<<<<
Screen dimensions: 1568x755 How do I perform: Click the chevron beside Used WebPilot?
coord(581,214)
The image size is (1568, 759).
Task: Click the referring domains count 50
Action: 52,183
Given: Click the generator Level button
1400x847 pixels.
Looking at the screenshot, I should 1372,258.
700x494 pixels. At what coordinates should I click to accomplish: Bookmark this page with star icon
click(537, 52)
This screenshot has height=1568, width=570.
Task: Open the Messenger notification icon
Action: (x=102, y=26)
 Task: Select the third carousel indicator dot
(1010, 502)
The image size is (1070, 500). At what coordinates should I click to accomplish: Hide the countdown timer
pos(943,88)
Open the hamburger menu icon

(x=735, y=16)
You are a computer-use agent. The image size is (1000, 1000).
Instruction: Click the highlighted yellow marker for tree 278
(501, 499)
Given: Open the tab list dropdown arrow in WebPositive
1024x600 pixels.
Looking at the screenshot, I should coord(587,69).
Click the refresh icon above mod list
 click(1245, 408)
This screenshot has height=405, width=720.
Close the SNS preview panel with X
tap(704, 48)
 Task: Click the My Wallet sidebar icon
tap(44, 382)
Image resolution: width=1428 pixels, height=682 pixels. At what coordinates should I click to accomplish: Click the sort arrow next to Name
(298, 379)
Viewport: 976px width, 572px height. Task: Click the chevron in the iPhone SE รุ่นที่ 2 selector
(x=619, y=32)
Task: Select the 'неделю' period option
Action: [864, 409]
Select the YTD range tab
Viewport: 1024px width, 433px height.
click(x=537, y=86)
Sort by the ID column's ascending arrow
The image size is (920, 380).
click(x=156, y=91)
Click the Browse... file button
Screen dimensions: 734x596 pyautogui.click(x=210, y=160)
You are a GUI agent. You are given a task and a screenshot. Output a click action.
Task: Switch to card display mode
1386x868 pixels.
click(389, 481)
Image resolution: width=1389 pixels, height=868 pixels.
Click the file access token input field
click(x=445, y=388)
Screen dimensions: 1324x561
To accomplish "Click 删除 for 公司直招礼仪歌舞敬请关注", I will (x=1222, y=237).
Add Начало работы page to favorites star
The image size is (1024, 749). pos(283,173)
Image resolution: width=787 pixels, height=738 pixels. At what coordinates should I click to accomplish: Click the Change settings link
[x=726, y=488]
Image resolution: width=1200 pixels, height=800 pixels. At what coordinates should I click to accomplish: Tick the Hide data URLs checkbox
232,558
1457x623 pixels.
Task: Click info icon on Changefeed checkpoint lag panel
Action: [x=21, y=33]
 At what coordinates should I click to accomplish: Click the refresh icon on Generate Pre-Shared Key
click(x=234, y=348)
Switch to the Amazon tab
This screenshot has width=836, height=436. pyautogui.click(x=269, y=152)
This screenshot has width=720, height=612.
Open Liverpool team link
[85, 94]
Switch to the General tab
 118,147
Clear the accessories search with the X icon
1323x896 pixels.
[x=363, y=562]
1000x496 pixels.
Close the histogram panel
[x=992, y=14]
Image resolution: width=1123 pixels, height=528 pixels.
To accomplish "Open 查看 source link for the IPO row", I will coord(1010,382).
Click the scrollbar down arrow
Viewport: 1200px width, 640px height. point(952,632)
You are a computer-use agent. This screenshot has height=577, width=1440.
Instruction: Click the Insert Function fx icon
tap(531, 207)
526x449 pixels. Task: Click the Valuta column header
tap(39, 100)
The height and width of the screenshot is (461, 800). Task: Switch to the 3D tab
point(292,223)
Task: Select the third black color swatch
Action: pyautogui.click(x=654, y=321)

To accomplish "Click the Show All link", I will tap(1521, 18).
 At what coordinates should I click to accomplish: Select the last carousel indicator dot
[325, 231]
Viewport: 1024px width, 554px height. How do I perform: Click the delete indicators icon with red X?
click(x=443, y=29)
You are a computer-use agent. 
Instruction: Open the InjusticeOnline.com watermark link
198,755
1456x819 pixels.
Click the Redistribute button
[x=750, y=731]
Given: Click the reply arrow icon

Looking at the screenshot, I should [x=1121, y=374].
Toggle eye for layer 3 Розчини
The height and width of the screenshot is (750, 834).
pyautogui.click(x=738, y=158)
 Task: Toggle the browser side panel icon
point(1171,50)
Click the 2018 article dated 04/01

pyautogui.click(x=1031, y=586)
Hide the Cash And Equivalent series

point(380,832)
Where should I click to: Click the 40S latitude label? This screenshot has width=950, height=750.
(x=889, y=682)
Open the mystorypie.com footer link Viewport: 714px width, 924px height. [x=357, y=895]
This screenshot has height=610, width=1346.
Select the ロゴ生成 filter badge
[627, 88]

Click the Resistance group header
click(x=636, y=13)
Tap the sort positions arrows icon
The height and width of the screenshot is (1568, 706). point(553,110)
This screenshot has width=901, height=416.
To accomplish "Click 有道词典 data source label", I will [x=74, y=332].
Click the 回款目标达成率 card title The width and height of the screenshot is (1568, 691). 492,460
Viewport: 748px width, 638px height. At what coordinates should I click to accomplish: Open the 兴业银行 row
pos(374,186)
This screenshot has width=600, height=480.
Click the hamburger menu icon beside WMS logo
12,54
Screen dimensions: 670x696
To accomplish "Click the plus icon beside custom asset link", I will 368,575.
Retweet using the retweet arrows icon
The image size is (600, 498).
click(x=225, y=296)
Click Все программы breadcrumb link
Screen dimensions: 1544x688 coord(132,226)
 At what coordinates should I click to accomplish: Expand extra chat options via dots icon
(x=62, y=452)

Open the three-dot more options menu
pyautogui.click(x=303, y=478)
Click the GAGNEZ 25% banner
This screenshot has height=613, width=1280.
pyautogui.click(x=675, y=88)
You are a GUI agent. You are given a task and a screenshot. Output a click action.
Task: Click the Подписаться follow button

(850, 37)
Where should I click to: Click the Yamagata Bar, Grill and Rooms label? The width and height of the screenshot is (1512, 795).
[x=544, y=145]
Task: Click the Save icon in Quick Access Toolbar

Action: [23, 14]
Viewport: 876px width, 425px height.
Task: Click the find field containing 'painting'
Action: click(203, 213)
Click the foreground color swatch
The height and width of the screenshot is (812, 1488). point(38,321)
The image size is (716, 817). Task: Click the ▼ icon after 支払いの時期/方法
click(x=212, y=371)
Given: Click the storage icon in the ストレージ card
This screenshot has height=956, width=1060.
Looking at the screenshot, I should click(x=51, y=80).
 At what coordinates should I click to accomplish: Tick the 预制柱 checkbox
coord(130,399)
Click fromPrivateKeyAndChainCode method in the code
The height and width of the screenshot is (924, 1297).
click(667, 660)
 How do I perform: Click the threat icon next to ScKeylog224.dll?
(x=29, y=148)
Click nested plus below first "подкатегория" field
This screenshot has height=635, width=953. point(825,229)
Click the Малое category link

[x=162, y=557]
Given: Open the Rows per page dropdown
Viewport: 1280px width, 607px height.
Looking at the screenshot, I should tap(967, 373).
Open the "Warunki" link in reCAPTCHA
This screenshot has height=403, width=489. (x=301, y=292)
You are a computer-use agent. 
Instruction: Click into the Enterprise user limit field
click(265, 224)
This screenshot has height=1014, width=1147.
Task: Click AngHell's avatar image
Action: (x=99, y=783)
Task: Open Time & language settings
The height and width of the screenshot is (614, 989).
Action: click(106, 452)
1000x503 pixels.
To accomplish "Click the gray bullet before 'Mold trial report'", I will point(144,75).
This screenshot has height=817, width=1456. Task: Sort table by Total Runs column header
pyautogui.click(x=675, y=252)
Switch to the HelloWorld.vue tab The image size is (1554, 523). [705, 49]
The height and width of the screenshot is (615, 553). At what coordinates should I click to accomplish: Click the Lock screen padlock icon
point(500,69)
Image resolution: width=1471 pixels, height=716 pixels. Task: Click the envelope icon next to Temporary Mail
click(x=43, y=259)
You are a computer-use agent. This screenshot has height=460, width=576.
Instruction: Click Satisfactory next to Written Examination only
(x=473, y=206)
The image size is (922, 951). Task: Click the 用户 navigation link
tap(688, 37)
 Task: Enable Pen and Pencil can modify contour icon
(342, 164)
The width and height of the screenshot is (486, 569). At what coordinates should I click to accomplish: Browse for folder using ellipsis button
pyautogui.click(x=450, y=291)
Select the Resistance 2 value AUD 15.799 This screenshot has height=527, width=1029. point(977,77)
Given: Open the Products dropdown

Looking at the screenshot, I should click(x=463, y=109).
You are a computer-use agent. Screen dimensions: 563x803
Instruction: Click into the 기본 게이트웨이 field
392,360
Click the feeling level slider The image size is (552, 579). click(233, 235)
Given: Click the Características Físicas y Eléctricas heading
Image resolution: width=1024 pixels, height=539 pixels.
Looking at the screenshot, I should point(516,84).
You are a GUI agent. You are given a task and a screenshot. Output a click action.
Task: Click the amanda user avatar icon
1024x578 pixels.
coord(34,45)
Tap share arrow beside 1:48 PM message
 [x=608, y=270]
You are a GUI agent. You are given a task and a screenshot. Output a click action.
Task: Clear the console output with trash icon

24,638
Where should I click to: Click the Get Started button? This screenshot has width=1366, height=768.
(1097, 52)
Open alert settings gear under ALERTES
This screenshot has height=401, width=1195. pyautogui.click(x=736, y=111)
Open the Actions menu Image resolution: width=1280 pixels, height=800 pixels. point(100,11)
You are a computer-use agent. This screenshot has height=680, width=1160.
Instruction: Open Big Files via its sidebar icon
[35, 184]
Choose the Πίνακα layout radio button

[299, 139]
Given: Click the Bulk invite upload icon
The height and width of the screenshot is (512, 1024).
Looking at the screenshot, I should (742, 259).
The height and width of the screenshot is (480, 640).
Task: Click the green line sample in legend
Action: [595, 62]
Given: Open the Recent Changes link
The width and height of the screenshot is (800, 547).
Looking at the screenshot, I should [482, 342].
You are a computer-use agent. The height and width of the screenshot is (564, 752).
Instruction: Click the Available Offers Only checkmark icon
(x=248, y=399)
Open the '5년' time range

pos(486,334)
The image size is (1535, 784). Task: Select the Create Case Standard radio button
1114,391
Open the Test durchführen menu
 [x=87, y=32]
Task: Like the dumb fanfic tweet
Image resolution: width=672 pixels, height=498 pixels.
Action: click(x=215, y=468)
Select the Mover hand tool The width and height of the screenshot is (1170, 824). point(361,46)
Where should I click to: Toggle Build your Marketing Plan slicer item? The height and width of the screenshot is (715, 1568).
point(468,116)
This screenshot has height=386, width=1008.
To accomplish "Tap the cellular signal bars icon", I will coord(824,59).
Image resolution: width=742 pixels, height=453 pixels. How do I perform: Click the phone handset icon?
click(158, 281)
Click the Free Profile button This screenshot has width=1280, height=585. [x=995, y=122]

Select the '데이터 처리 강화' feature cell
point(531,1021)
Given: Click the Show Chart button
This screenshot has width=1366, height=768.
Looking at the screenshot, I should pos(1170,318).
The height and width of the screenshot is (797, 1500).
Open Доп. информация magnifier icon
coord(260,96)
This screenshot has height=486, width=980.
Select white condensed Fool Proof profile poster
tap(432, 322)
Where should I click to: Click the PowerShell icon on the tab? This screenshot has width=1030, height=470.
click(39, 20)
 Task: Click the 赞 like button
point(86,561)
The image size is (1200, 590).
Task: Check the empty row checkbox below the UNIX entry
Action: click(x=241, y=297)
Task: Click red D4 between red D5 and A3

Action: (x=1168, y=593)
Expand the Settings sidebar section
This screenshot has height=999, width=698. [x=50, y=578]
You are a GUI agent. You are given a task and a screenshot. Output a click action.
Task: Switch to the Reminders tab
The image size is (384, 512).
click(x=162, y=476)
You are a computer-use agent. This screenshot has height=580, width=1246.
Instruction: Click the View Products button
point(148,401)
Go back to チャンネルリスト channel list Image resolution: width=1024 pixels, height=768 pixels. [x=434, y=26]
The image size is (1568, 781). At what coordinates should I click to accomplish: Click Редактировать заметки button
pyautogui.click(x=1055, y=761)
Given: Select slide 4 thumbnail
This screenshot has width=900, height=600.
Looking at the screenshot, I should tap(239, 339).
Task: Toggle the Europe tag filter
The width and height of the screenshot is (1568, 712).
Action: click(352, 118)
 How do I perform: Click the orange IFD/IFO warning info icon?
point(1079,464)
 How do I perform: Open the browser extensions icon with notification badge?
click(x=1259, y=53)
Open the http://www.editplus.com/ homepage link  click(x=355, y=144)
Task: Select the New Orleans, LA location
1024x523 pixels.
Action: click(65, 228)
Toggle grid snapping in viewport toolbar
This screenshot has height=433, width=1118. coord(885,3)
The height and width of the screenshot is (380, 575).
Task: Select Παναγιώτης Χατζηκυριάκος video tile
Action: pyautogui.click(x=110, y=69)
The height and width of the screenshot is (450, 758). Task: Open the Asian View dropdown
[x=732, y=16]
>>>>
**What to do**:
From the data above, return every line from the line that has "Image resolution: width=1200" up to and including the line that has "This screenshot has width=720, height=612.", exactly.

**Written solution**:
Image resolution: width=1200 pixels, height=800 pixels. At what coordinates should I click to accomplish: Tick the Hide data URLs checkbox
232,558
1457x623 pixels.
Task: Click info icon on Changefeed checkpoint lag panel
Action: [x=21, y=33]
 At what coordinates should I click to accomplish: Click the refresh icon on Generate Pre-Shared Key
click(x=234, y=348)
Switch to the Amazon tab
This screenshot has width=836, height=436. pyautogui.click(x=269, y=152)
This screenshot has width=720, height=612.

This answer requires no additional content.